● **Passage to read**

Post that vid up in a new thread, let's review/discuss!


----------



## mr. compassionate (Jan 13, 2006)

yesimapirate said:


> Get ready for my armchair QB comment - don't run Cataract without an oar saver. I use oar savers on every trip. Call me any name in the book, and I'll still have my loop straps from Tuff River Stuff connected to frame and oars.


What is an oar saver?


----------



## GOTY2011 (Mar 18, 2018)

I watched last evening, and having grown up in the Desert SW my comments and experiences are influenced by living on/near SIPI, taking field trips to Acoma and other sites, as well as having had the opportunity to float the Rio Grande, San Juan, the Green from Dutch John to Swinging Bridge, and Gates of Lodore, over the course of the last 40 years.

We have to do better in respecting the rights of the people, environment, and the future of the region. I’m jealous of the folks that got to experience this trip, but not more so than the feeling of remorse that the future looks bleak for all of us. And the only solutions I see are reducing use, no more dams, and returning the land to its original state.


----------



## J Flo (9 mo ago)

● **Dataset content**
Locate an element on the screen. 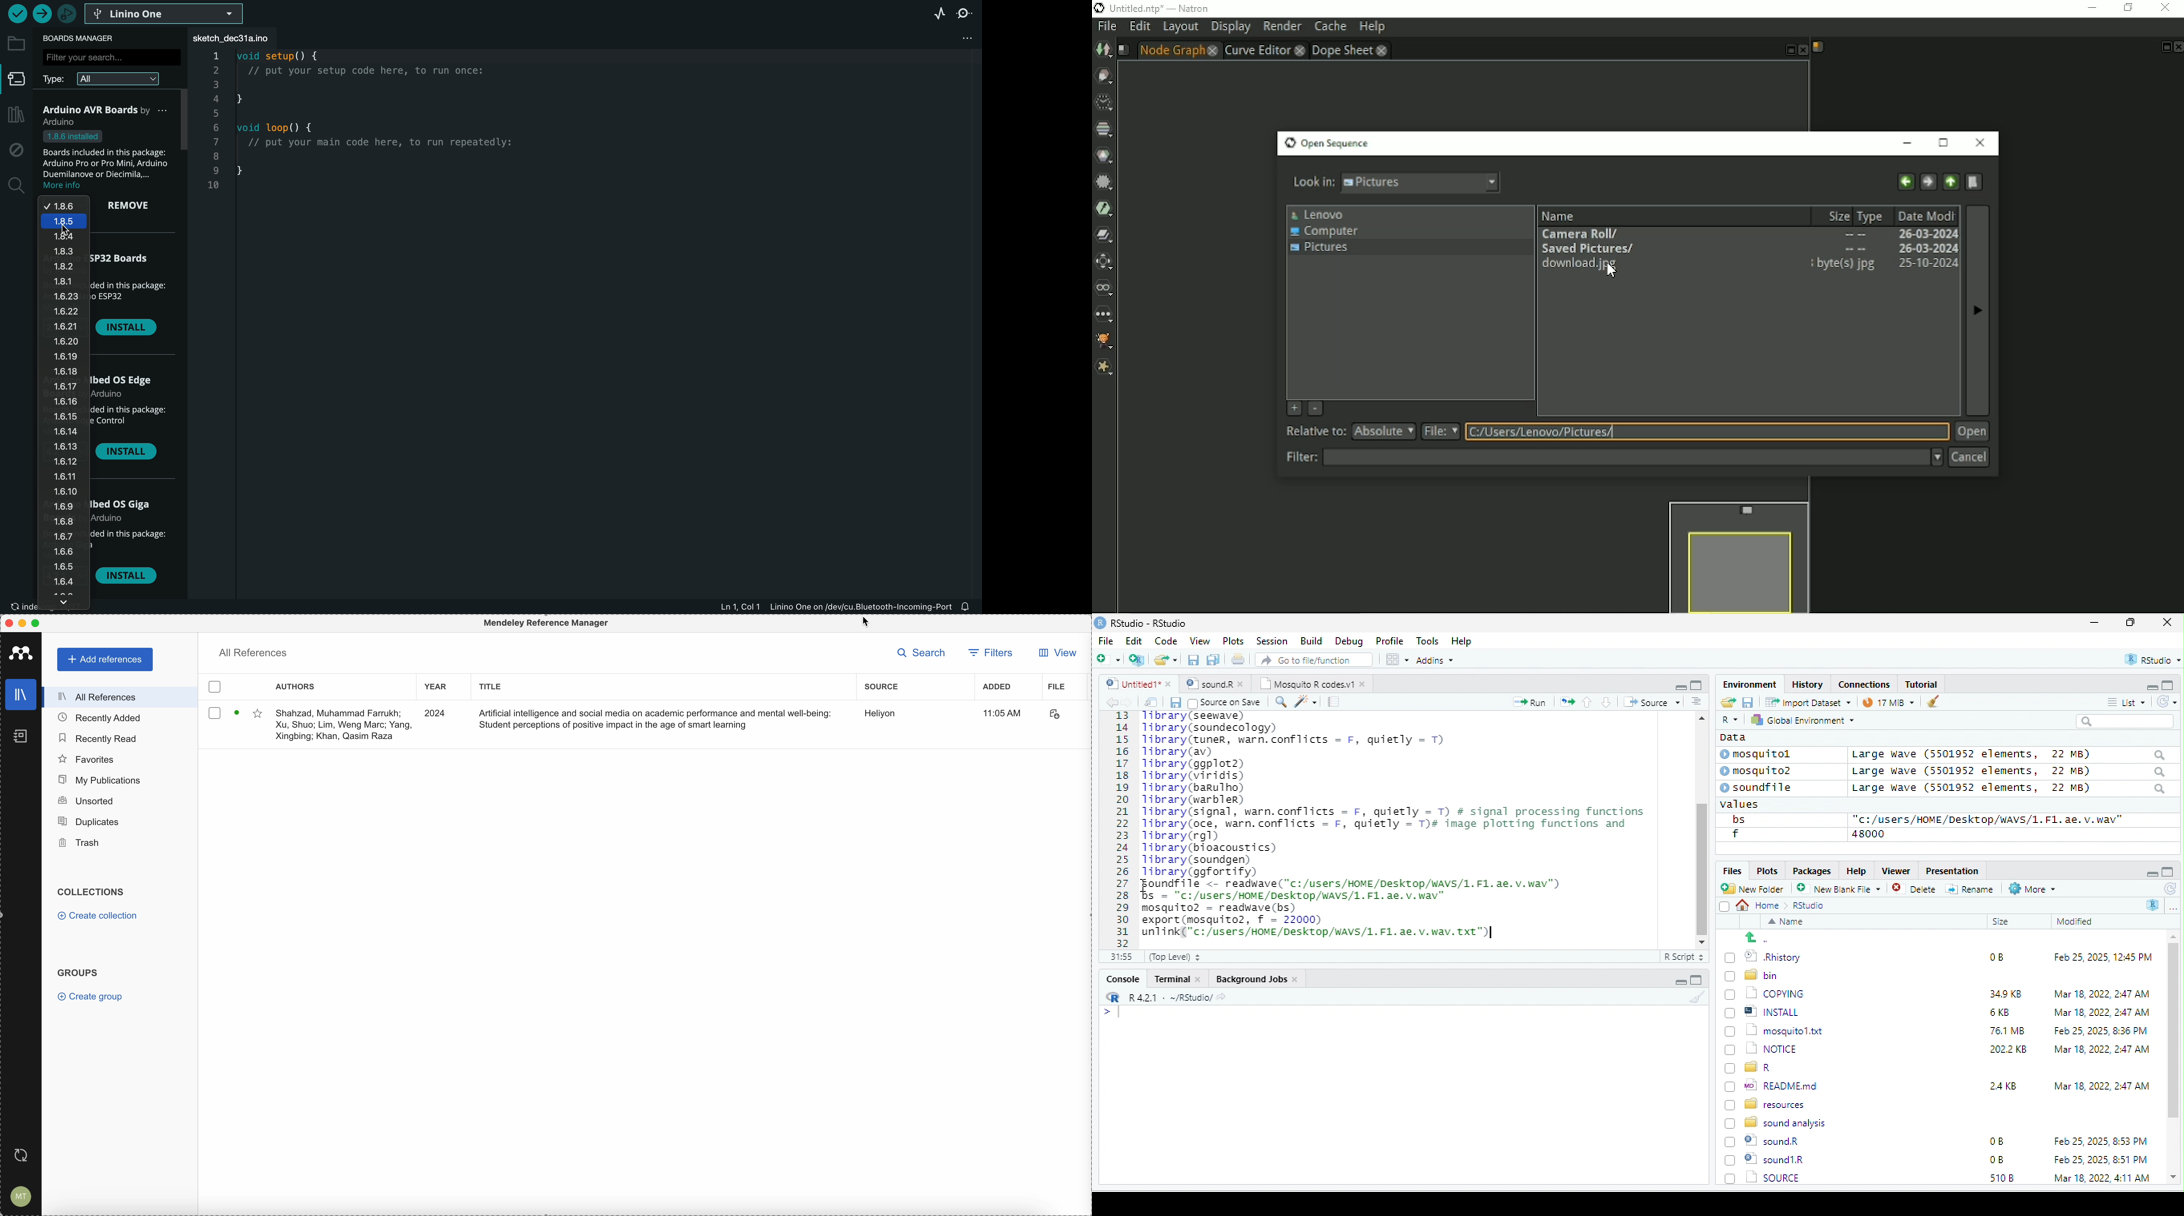 This screenshot has height=1232, width=2184. Versions is located at coordinates (64, 404).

● **Parts of the exercise**
(1) List every username that appears in the rafting forum thread.
(2) In the rafting forum thread, rewrite the part between "We have to do" and "Flo (9 mo ago)", inclusive, changing "jealous" to "envious".

● **Outputs**
(1) mr. compassionate, yesimapirate, GOTY2011, J Flo

(2)
We have to do better in respecting the rights of the people, environment, and the future of the region. I’m envious of the folks that got to experience this trip, but not more so than the feeling of remorse that the future looks bleak for all of us. And the only solutions I see are reducing use, no more dams, and returning the land to its original state.


----------



## J Flo (9 mo ago)